Acme Atelier


Kilt Maker

Andrea Chapell set up a bespoke Kiltmaking studio promoting the now endangered craft of handstitched kiltmaking, creating both traditional and contemporary designs. Setup the IV36 Initiative to create a local circular economy making products from local textile and fibre waste/excess that commit 20% of profits to support training for local people to learn kiltmaking.

What is so amazing about working with British wool? The knowledge that you are contributing to community endeavour, sustainable practises that support environmental and economic regeneration and continuing traditional crafts.

If any/ what have been your challenges with working with British Wool and a local way of working? Creating a fabric from my local fleece end to end in one county (Moray) —infrastructure to process the fleece and spin the yarn is few and far between (I had to take my fleece down to the Border Mill) especially for small scale production and hugely expensive.

What weaving looms do you use and how many do you have? I worked with Sam Goates at Woven in the Bone who has two heritage looms (Hattersley).

Do you find a lot of push back in the industry in terms of working with British Wool? I’m a bespoke kiltmaker working directly with the consumer who invest in the provenance of each piece as much as the aesthetic.

Do you find that customers are becoming more interested in British Wool?
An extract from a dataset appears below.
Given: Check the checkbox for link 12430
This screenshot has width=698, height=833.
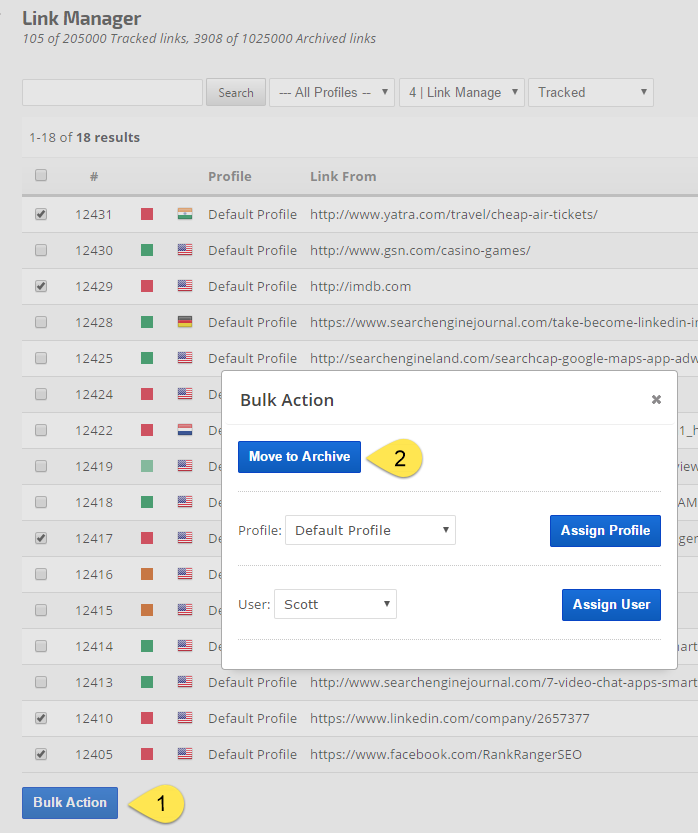Looking at the screenshot, I should point(41,250).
Yes very much from the perspective of sustainability, longevity and provenance.

Do you have any hero farmers or people in your supply chain you would like to highlight?. Andy at Plewlands Farm, Lossiemouth, Moray who supplied my fleece.

Further information:

I developed the IV36 Initiative in 2021 when my craft (traditional kiltmaking) entered the Red List of Endangered Crafts and I was looking for ways in which I could support it.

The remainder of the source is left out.